Commune in Brittany, France

Lanvénégen (/fr/; Lannejenn) is a commune in the Morbihan department of Brittany in north-western France.

== Geography==

Historically, Lanvénégen belongs to Cornouaille. The village centre is located 31 km north-west of Lorient and 42 km east of Quimper. The river Ellé forms the eastern border of the commune. Apart from the village centre, there are about eighty hamlets. Most of the hamlets consist of two or three houses but others are larger like the villages of Vetveur, Lanzonnet and Quinquis.
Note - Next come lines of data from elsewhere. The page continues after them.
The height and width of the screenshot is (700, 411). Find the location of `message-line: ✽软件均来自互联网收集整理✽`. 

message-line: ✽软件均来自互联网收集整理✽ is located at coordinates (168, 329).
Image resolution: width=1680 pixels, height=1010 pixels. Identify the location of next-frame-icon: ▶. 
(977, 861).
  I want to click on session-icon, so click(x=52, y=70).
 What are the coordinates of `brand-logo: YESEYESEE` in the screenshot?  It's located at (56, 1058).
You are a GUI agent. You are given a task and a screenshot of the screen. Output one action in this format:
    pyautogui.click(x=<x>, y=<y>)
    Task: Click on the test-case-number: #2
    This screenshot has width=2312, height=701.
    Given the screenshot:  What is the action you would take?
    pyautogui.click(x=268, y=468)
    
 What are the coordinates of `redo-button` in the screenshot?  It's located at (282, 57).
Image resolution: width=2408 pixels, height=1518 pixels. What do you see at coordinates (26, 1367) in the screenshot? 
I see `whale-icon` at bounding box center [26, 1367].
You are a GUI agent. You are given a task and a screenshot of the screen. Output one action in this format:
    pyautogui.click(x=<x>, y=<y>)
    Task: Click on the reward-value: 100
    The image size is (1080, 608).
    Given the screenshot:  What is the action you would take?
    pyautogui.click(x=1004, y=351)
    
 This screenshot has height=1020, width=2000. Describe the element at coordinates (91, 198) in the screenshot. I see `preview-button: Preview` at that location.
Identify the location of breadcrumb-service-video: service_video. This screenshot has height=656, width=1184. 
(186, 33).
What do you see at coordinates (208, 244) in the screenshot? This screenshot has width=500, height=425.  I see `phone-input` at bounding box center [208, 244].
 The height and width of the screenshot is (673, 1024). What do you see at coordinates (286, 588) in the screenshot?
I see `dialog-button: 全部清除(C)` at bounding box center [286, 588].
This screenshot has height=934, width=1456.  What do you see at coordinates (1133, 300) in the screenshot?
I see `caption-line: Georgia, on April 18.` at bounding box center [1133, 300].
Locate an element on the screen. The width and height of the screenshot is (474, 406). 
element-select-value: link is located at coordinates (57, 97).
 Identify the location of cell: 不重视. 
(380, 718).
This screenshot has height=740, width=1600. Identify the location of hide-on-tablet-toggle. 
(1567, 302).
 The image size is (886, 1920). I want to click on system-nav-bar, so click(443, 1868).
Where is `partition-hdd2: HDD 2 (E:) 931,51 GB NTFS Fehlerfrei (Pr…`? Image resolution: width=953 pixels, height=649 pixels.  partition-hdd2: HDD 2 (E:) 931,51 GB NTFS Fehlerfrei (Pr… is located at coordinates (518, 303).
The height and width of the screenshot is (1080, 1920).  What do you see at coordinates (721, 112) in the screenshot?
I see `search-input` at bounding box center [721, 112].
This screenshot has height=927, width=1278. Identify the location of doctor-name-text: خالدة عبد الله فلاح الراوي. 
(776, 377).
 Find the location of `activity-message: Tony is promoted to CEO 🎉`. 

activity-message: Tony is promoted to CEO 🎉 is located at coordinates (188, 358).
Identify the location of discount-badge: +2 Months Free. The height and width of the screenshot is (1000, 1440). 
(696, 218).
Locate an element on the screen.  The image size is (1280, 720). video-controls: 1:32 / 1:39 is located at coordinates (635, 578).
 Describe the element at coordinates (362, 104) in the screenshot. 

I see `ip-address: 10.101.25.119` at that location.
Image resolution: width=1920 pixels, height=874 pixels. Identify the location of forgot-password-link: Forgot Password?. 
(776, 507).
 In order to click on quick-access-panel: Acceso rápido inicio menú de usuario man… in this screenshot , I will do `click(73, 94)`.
===Neighbouring communes===

Lanvénégen is border by Meslan to east, by Le Faouët to north, by Guiscriff to west and by Querrien to south.

==Demographics==
Inhabitants of Lanvénégen are called in French Lanvénégenois. Lanvénégen's population peaked at 2,790 in 1926 and declined to 1,145 in 2023. This represents a 59% decrease in total population since the peak census figure.

==List of places==

| * Bec an Naic * Bec en Allée * Bellevue * Bourgeal * Boutel * Boutel Bihan * Boutel Bras * Bruguel (le) * Caraizic * Caraizic d'en Bas * Caraizic d'en Haut * Castellou * Chapelle (la) * Cleustrou * Cleuziou * Croix de Keroual * Croix Neuve * Douar Roux * Goahel (le) * Gossal * Guernbrigent * Guernléoret * Guern Vihan * Kaolins (les) * Keranna * Kerbouer | * Kerbrestou * Kerdellec * Kerendreut * Kerfatic * Kergaouidal * Kergariou * Kergoff d'en Bas * Kergoff d'en Haut * Kerhargour * Kerhellou * Kerhern * Kerhouarn * Keriel * Kerihuel * Kerisole * Kerivarch * Kerizac * Kerlégant * Kerlen * Kerliou * Kerman * Kerminé * Kernégont * Keroual d'en Bas * Keroual d'en Haut * Keroué d'en Bas | * Keroué d'en Haut * Kervennec * Lanzonnet * Léonas * Lescréant * Lijou (le) * Loge Coucou * Métairie de Lescréant * Minébrienne * Minégroes * Minéguen * Minémeur * Minériou * Moulin Baden * Moulin de la Coutume * Moulin de la Trinité * Moulin du Pont Lédan * Moulin du Rest * Moulin de Lescréant * Moulin de la Villeneuve * Ninèze * Nordrehan, * Parc er Gat * Pénéven * Penquer * Petit Keriel | * Pont St Melaine * Prezal Puz * Quilliou * Quilloten * Quinquis * Resteninic * Restou * Rhède (le) * Roscoat * Rosquéo * Rozangat * Saint Georges * Saint Melaine (chapel) * Saint Quijeau * Saint Urlo, * Stang Pénéven * Sterlé (le) * Toul Bren * Traouguen * Traouman * Ty Bezen * Vetveur * Vetvienne * Villeneuve (la) |

==History==

In 1508, the construction of the current parish church dedicated to Saint Cognogan began. Bertrand du Rusquec, who initiated the work, was its first minister before being appointed rector of Guiscriff in 1514. The oldest surviving parish registers date back to 1637.